### [Problem description]
Print nothing except the lines of the listing below from the line with "Open the 容量 100 GB dropdown" to the line with "Export table with 导出Excel button", each exactly as written, both ends included.

### [Information supplied]
____________________
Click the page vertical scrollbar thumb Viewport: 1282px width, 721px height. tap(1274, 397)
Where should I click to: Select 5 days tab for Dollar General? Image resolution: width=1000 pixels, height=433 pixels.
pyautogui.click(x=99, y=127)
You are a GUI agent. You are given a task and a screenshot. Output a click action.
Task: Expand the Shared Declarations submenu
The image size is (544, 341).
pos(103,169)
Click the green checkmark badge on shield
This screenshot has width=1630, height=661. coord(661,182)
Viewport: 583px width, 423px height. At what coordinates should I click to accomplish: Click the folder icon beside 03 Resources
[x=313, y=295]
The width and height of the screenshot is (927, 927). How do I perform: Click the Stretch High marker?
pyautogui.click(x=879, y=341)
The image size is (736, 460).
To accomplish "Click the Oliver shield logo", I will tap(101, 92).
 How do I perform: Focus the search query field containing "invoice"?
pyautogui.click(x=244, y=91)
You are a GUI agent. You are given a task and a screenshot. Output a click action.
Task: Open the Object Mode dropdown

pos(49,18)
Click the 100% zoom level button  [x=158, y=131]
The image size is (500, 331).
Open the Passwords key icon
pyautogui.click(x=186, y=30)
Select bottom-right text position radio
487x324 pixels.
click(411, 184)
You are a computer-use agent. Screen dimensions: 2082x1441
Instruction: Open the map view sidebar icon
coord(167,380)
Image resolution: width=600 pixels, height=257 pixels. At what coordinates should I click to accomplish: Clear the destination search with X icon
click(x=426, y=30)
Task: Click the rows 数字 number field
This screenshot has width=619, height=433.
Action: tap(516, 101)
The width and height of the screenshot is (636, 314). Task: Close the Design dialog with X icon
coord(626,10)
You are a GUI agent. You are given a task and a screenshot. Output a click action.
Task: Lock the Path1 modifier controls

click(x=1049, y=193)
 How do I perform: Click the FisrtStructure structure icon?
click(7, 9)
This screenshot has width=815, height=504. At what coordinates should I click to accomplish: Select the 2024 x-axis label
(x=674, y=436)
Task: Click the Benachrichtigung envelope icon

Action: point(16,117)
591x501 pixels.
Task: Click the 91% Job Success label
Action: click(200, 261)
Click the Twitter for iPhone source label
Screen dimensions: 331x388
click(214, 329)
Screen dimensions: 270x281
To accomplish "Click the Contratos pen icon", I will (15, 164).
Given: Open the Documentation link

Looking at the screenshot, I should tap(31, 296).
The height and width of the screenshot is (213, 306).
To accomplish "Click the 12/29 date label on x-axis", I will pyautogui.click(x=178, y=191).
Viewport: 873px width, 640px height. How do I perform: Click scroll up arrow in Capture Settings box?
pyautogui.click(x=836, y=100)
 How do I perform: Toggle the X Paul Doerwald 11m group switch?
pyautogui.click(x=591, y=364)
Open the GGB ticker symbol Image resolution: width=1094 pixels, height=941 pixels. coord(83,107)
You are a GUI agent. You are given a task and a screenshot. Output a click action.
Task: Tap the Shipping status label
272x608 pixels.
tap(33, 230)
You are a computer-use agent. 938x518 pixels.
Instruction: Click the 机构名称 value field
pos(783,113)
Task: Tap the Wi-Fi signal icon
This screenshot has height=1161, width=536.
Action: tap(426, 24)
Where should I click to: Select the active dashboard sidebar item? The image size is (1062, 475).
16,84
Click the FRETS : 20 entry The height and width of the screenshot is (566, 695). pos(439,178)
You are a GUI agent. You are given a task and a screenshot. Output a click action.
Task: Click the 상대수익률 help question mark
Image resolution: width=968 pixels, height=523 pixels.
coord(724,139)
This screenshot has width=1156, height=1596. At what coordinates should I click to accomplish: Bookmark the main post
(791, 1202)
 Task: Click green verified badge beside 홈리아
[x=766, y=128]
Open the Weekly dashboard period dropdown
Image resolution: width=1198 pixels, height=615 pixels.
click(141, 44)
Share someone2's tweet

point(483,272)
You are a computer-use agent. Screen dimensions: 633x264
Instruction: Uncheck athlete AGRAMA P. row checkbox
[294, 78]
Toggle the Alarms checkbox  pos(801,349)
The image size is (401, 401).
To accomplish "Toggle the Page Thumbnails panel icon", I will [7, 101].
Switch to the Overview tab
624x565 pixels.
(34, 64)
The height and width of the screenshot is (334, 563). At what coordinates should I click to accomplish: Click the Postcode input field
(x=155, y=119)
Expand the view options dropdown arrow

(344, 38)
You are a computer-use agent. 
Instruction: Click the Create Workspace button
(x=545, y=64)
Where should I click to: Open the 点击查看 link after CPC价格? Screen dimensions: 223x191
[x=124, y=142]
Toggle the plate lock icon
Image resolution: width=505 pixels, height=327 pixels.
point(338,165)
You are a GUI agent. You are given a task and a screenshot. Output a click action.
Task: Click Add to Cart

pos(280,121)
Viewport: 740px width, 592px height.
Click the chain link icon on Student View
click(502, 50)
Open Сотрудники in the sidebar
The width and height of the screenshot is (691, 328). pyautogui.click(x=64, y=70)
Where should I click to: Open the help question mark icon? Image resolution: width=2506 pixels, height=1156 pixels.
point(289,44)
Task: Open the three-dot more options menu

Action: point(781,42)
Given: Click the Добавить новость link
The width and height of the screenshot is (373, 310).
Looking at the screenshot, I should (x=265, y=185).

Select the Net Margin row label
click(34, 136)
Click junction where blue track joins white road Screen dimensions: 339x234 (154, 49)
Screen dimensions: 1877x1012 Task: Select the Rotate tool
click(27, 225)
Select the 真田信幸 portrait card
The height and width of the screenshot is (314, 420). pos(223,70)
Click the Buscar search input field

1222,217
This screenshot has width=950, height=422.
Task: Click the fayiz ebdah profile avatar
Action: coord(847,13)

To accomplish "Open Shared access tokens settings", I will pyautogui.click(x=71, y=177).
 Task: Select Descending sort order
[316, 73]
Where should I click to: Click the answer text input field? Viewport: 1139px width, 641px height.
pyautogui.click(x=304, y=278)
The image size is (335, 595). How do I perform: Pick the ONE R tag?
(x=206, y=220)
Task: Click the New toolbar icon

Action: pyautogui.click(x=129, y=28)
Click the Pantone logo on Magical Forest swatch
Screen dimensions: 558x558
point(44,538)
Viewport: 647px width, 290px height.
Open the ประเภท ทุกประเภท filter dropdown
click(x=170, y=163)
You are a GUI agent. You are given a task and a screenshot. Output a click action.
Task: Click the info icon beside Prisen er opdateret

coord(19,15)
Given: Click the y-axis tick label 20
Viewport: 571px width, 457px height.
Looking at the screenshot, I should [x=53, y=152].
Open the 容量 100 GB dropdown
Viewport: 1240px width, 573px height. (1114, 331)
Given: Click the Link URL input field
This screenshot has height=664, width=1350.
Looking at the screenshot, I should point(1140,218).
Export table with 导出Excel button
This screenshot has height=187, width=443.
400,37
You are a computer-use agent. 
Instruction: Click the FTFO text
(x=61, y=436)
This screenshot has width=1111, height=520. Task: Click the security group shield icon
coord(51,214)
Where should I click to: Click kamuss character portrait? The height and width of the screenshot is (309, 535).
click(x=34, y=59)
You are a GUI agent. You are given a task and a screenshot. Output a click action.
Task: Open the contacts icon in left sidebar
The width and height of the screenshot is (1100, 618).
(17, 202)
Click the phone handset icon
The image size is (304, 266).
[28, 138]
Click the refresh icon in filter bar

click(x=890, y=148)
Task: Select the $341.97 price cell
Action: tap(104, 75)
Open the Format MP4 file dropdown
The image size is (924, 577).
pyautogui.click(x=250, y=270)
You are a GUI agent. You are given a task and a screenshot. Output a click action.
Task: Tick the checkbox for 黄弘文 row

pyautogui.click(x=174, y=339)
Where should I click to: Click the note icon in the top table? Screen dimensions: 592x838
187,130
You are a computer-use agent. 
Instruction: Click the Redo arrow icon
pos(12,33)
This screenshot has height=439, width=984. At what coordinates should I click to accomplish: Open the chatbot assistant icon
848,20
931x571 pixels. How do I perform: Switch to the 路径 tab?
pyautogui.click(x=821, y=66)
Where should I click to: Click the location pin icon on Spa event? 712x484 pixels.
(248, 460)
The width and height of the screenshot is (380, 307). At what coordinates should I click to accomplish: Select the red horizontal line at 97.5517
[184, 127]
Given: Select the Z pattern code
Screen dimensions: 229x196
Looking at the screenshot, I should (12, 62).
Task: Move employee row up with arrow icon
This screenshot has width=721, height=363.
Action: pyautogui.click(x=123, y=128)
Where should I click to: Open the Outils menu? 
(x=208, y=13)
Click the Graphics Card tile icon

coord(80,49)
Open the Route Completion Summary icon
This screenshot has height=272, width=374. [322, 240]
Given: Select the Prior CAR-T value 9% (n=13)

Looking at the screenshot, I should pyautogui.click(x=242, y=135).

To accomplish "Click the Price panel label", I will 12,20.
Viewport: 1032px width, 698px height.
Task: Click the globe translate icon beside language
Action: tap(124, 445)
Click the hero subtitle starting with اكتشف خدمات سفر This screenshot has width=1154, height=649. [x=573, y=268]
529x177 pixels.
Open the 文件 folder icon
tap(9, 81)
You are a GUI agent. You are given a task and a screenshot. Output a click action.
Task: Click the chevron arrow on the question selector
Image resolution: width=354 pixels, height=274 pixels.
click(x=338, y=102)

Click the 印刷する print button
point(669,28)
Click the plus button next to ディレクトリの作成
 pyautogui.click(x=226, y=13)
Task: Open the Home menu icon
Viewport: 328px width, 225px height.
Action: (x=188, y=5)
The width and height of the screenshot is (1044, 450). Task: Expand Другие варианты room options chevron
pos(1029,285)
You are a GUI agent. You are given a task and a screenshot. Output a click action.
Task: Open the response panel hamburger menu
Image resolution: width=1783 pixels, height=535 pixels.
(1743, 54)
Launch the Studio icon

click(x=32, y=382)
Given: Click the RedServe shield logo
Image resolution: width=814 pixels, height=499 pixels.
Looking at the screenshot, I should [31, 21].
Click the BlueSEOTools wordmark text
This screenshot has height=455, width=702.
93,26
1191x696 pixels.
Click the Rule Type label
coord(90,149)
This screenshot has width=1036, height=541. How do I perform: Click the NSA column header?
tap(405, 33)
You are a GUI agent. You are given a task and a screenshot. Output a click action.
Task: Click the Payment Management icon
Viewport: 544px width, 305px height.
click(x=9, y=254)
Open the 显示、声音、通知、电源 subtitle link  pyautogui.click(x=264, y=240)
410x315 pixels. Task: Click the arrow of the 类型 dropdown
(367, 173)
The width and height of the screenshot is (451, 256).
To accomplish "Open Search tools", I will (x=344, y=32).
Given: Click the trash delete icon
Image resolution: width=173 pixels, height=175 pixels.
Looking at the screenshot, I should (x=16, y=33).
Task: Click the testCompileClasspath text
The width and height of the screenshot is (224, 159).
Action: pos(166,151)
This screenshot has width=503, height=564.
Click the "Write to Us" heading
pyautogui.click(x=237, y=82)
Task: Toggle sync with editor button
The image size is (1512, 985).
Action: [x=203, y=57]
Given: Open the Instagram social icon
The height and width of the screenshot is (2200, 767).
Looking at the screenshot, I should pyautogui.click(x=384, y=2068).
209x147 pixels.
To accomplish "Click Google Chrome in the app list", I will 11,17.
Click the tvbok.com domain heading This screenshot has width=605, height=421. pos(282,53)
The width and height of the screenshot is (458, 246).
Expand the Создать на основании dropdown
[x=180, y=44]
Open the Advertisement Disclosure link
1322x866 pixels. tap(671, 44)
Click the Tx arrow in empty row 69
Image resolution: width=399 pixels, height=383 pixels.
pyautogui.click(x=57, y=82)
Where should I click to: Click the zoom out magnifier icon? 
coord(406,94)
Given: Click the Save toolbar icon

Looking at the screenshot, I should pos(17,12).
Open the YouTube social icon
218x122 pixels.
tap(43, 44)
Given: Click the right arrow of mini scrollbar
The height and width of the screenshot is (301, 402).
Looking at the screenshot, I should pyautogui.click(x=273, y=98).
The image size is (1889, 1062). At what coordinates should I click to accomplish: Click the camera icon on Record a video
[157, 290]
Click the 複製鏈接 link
____________________
### [Expected output]
Open the 容量 100 GB dropdown
Viewport: 1240px width, 573px height. (1114, 331)
Given: Click the Link URL input field
This screenshot has height=664, width=1350.
Looking at the screenshot, I should point(1140,218).
Export table with 导出Excel button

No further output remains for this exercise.